POSTPONEMENT OF SENTENCE NOT PREJUDICIAL
 The final assignment of error is that "the court failed to pronounce sentence in accordance with the provisions of section 1191 of the Penal Code" resulting in a miscarriage of justice. While conceding that such failure to pronounce judgment within the limitation of section 1191 did not automatically entitle appellant to a new trial, she argues that the effect of deferring the pronouncement of judgment until after the hearing on her application for probation on September 8 resulted in injury to her cause. Such prejudice, she insists, flowed from the fact that within 20 days after the court's announcement of finding her guilty of attempted pandering she was compelled to stand trial on the charge of having in May, 1948, operated a house of prostitution, a misdemeanor, and was convicted and sentenced to serve six months' imprisonment. She maintains that since such misdemeanor was necessarily included in the felony conviction, it would have been dismissed had judgment herein been pronounced within 20 days after the court's announcement of her guilt.
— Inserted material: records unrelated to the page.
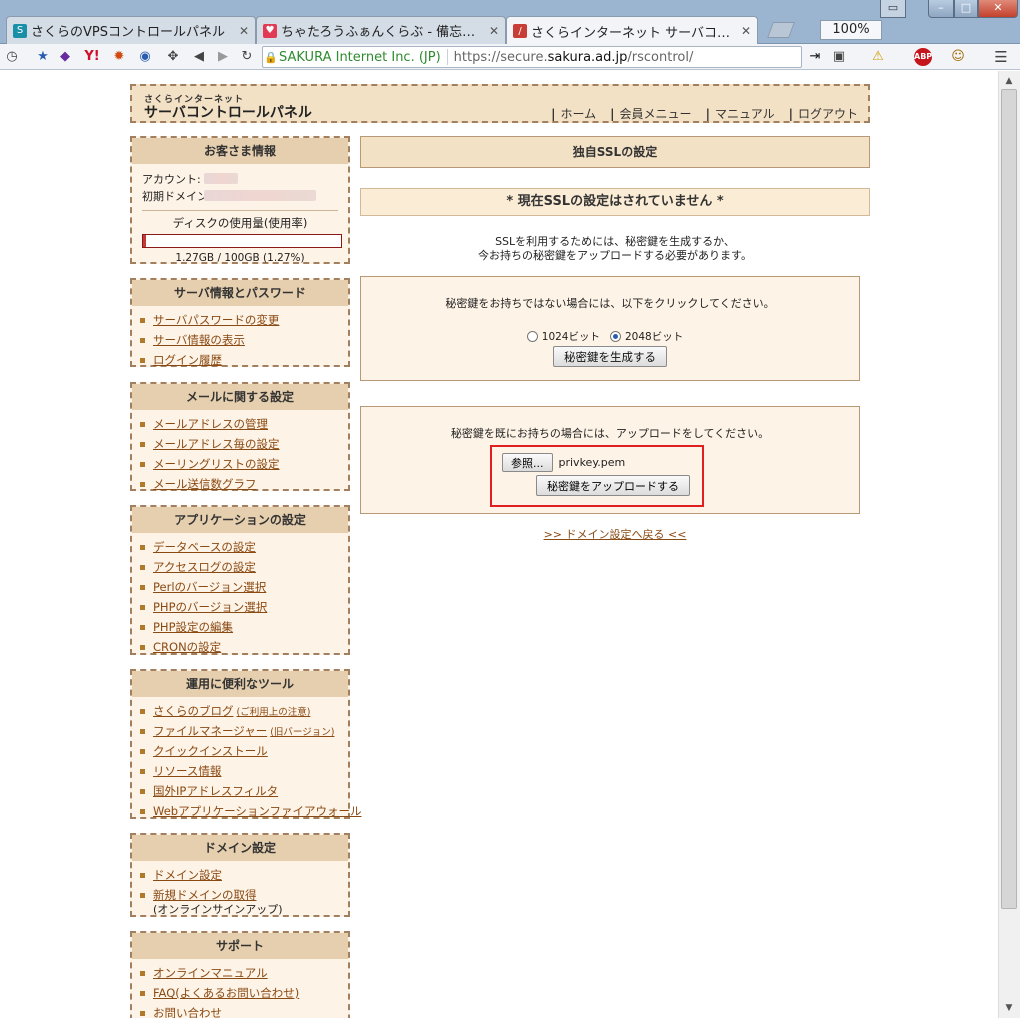 The image size is (1020, 1018). What do you see at coordinates (188, 1012) in the screenshot?
I see `link-contact: お問い合わせ` at bounding box center [188, 1012].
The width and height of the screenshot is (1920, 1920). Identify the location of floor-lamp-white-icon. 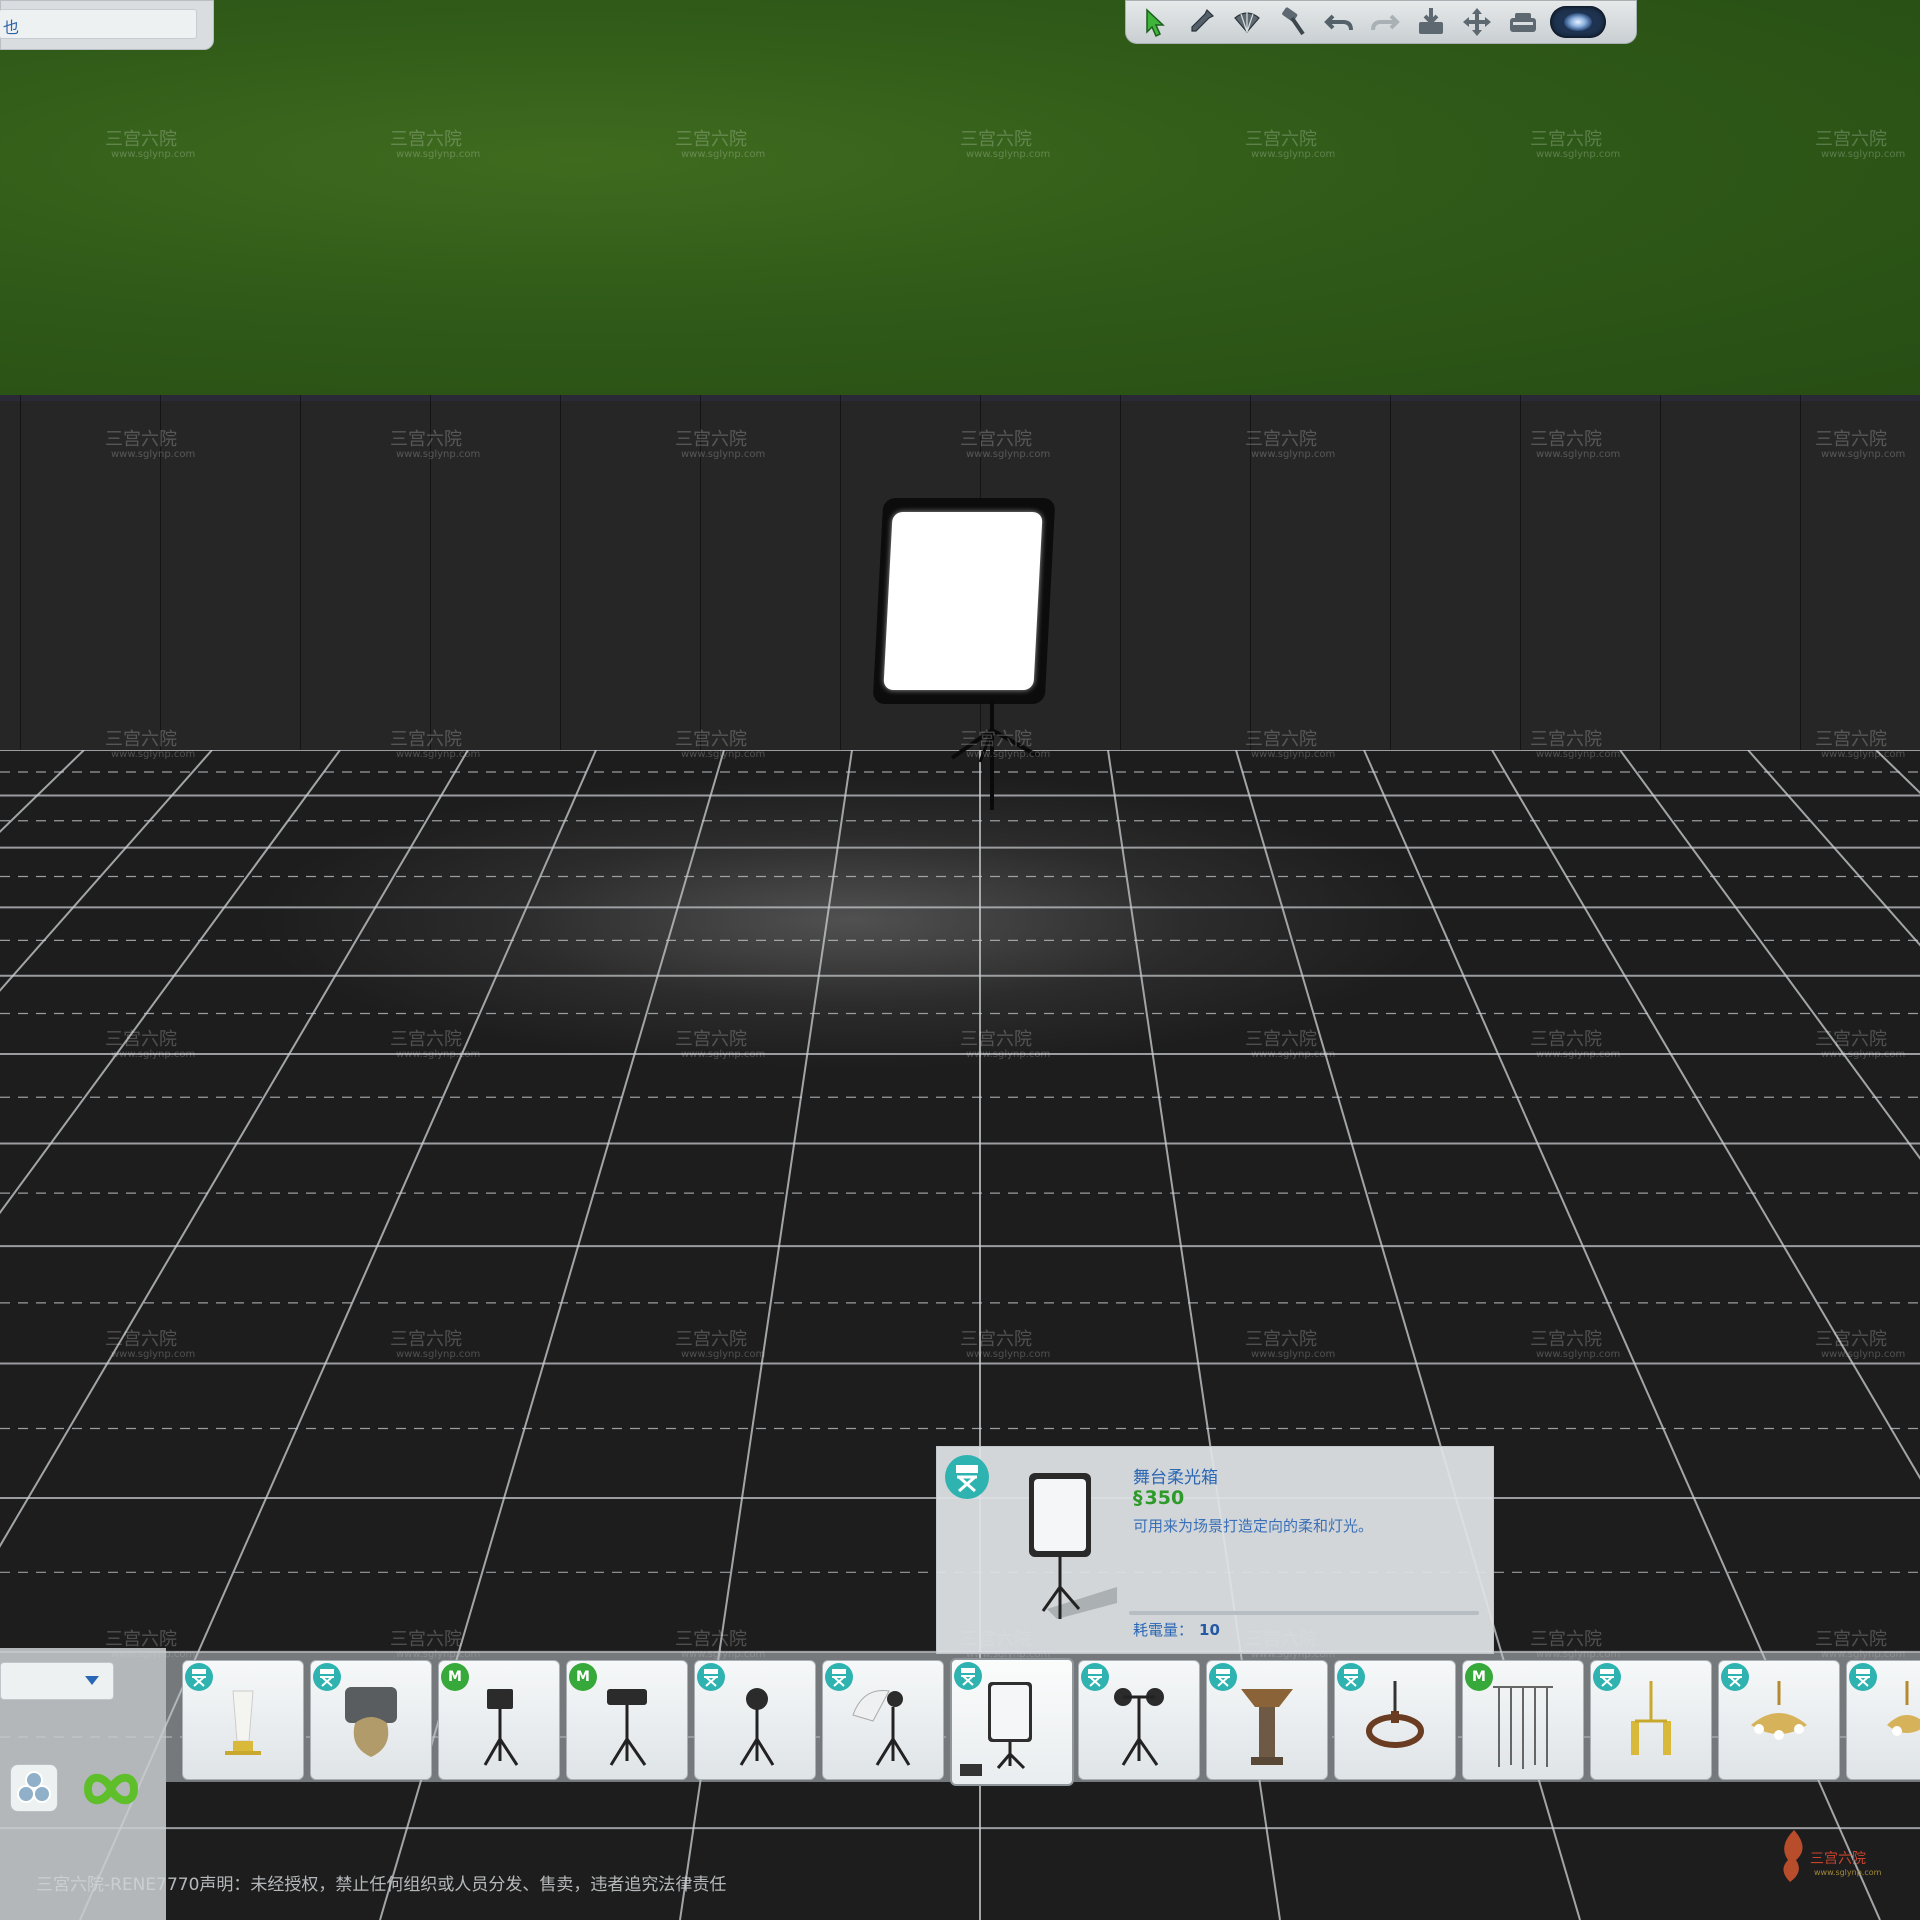
(243, 1722).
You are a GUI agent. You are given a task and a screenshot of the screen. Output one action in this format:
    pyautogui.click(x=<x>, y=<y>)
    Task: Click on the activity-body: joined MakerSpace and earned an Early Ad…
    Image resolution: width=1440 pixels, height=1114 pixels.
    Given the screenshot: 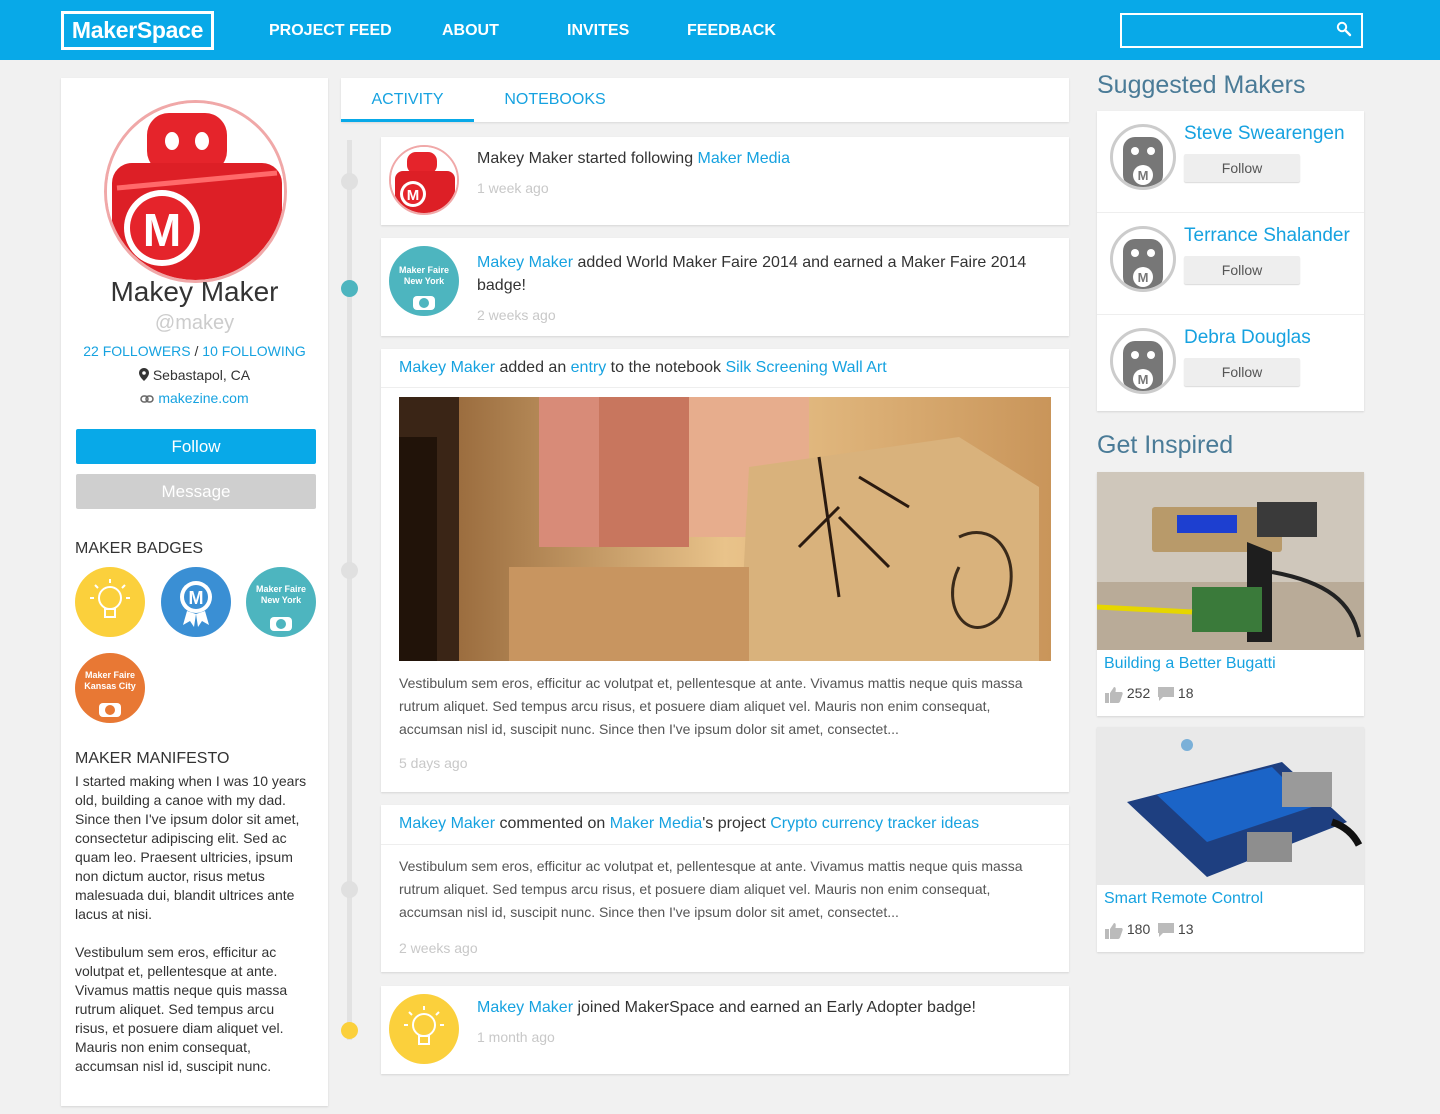 What is the action you would take?
    pyautogui.click(x=774, y=1008)
    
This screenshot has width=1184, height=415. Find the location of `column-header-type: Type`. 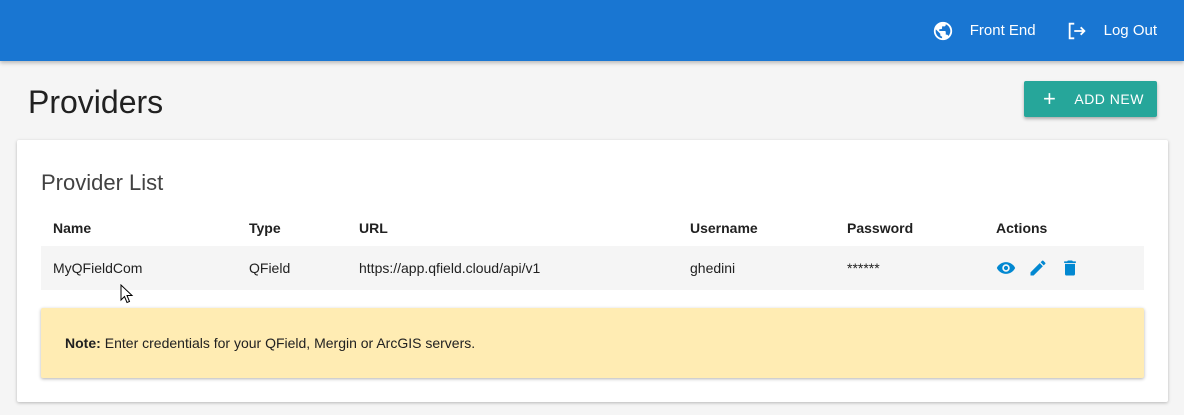

column-header-type: Type is located at coordinates (265, 228).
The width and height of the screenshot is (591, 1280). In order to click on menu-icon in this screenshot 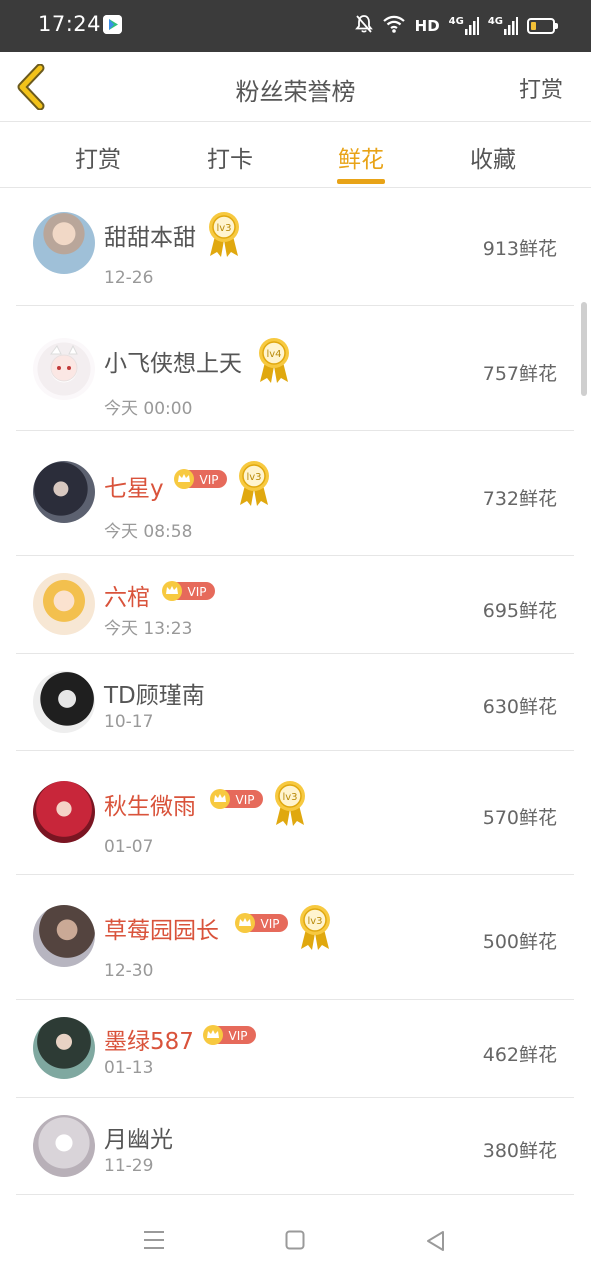, I will do `click(154, 1240)`.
There is nothing in the record from which such a conclusion could be reasonably derived. No law is cited and none has been discovered to the effect that such misdemeanor is necessarily included in the felony of attempted pandering. Nor is any reason advanced why the municipal court should or would dismiss a pending action by reason of another court's having pronounced judgment against the same defendant for a different crime. At the time of the continuance of the matter to the September date for sentence, appellant knew of the pendency of the other charge. With such knowledge it was incumbent upon her to advise the court of her anticipated prejudice so that other arrangements might be made to avert it. Neither an accused nor a convicted person may remain silent in the face of a ruling and thereafter assert error by reason thereof. No prejudice is shown to have resulted from the delay in pronouncing sentence.
[1947, chap. 1178, section 1.]
The judgment and the order denying the motion for a new trial are affirmed.
McComb, J., and Wilson, J., concurred.
Appellant's petition for a hearing by the Supreme Court was denied May 9, 1949.